Short problem: Could you format the rows from the start through the line containing "pyautogui.click(x=163, y=465)", inclusive, as a two-column CSV headed instruction and action? Each row should get one line, with its text and its answer each in a single quoted field, line breaks replaced by spaces, and the pictures left out.

[START Task inputs]

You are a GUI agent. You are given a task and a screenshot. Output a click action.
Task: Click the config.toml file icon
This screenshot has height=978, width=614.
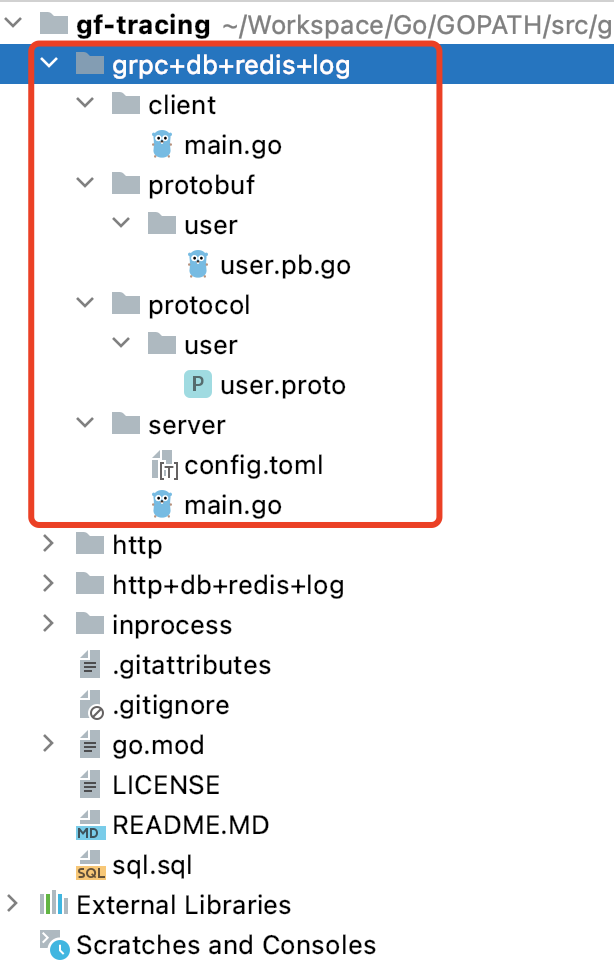pyautogui.click(x=163, y=465)
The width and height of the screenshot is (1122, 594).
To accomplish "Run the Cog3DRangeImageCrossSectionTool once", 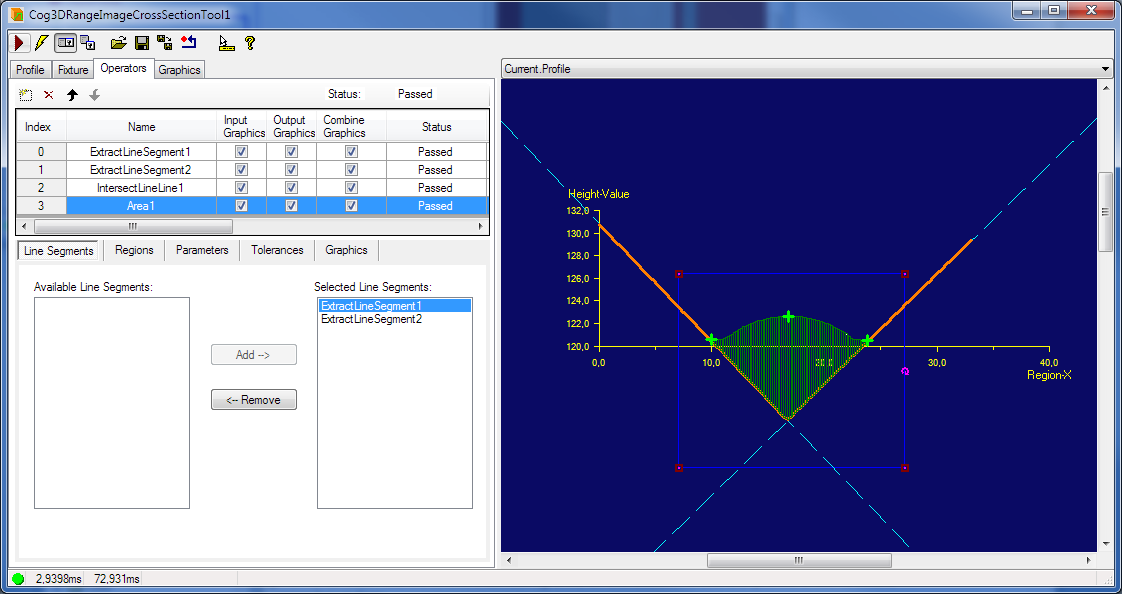I will pos(17,42).
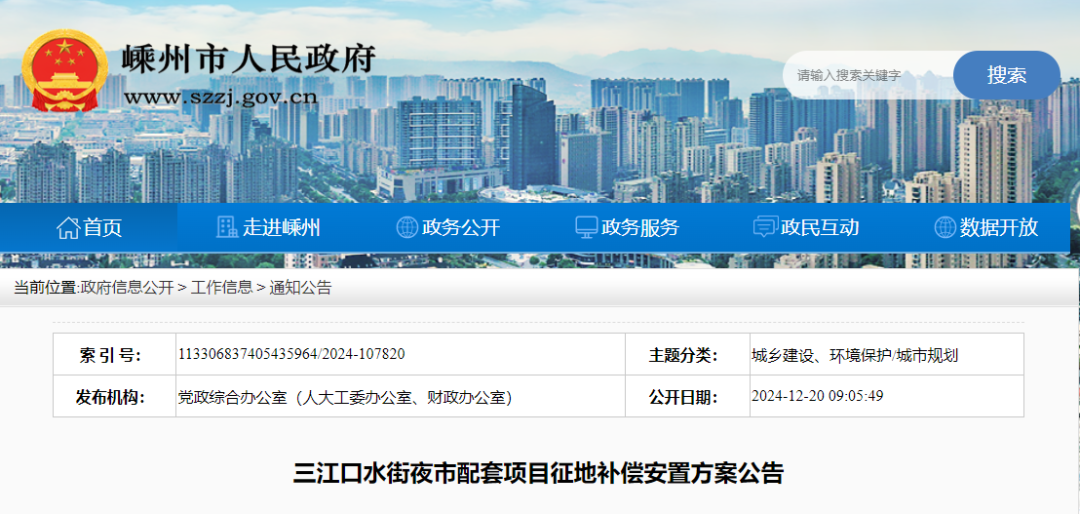
Task: Click the 三江口水街夜市 announcement headline
Action: coord(539,473)
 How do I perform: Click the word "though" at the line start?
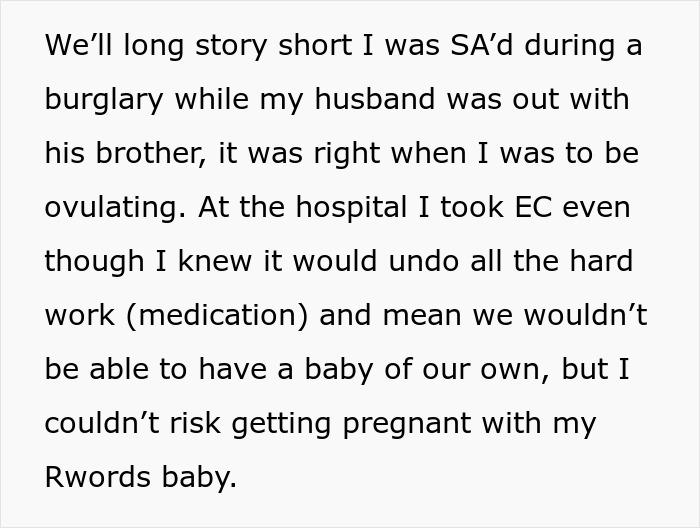(94, 262)
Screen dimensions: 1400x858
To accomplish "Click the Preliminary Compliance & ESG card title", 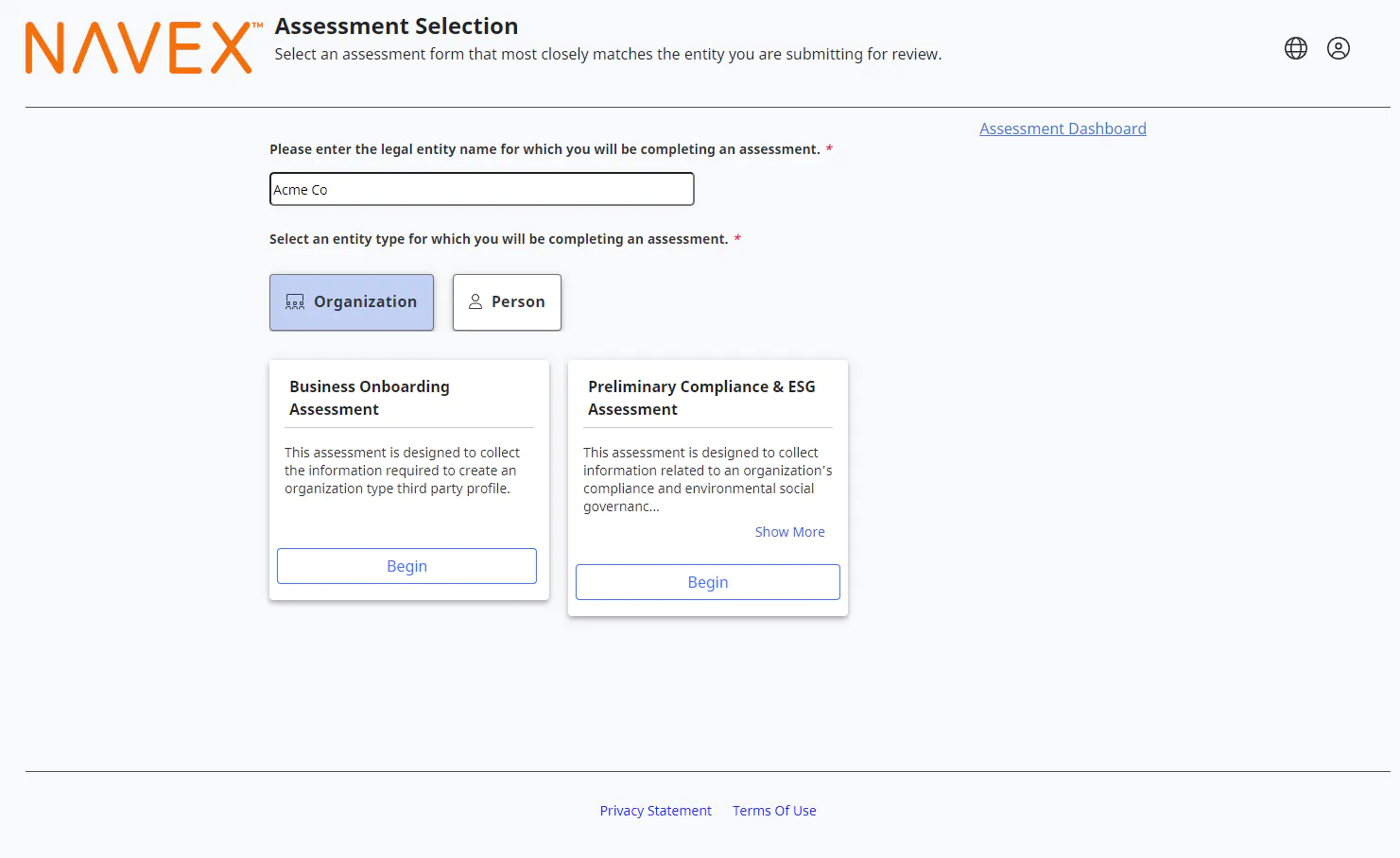I will 700,398.
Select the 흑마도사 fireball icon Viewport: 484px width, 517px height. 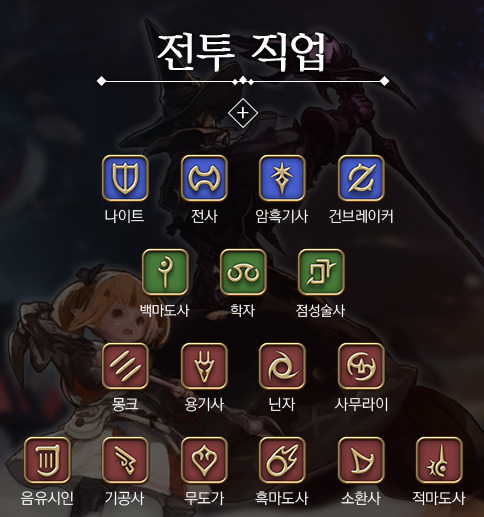click(x=282, y=460)
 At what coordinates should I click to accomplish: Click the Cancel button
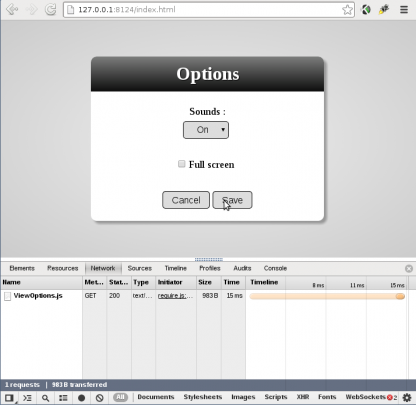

[END Task inputs]

Response below:
instruction,action
"You are a GUI agent. You are given a task and a screenshot. Output a click action. Task: Click the config.toml file icon This screenshot has height=978, width=614.","pyautogui.click(x=163, y=465)"